++++ Records supplied

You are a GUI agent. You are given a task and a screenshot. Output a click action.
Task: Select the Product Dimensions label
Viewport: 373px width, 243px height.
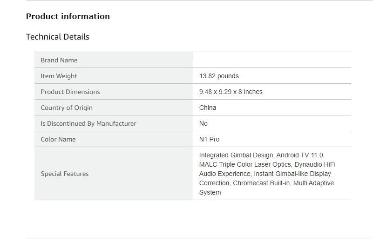point(70,92)
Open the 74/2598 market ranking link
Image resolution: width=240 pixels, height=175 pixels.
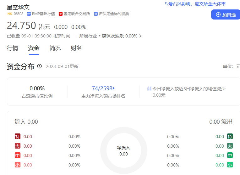(103, 88)
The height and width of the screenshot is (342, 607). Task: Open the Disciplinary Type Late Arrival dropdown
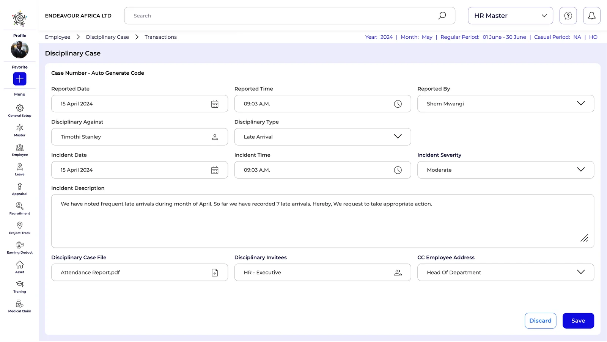[322, 137]
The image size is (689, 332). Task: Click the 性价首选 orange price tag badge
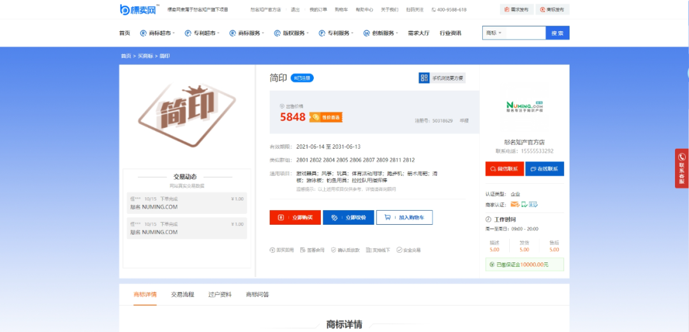(326, 117)
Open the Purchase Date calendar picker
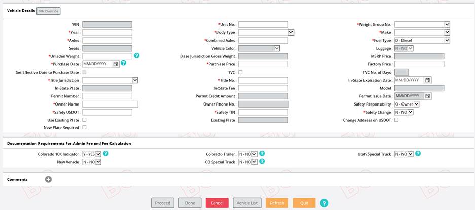 click(x=116, y=64)
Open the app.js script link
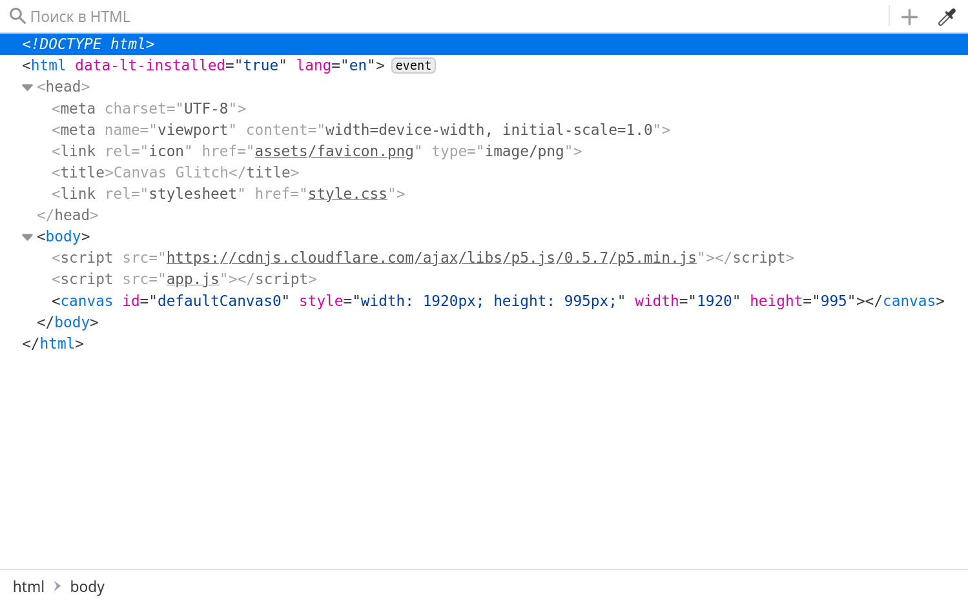 click(193, 278)
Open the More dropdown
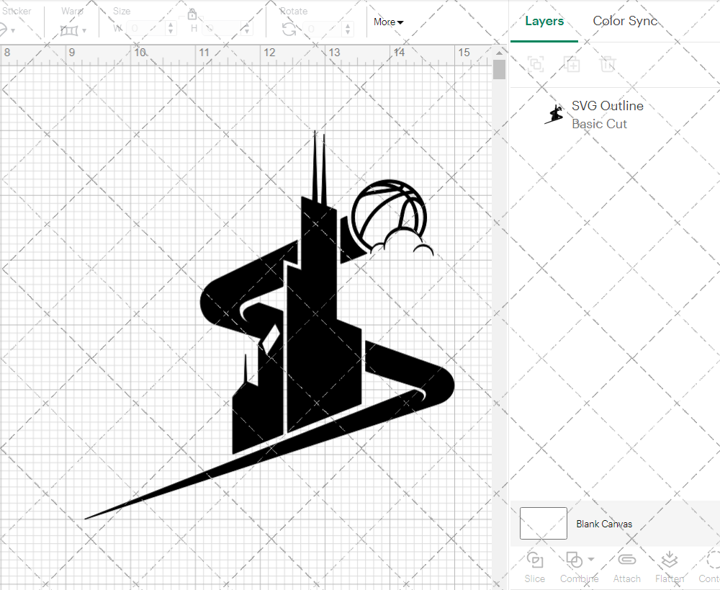The width and height of the screenshot is (720, 590). click(x=387, y=22)
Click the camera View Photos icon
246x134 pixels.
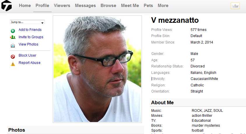pos(13,46)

++++++++

Task to complete:
Word for word, reproduce all of the data, but keep out the pictures.

Response to this exercise:
You are a GUI agent. You are given a task and a screenshot. Output a click action.
Task: Select the Product Dimensions label
Viewport: 373px width, 243px height.
point(70,92)
Open the 74/2598 market ranking link
Image resolution: width=240 pixels, height=175 pixels.
(103, 88)
The height and width of the screenshot is (342, 607). Task: Open the Disciplinary Type Late Arrival dropdown
[322, 137]
The image size is (689, 332). Task: Click the 性价首选 orange price tag badge
(326, 117)
Open the Purchase Date calendar picker
 click(x=116, y=64)
Open the app.js script link
 click(193, 278)
Open the More dropdown
The width and height of the screenshot is (720, 590). click(x=387, y=22)
Click the camera View Photos icon
246x134 pixels.
pos(13,46)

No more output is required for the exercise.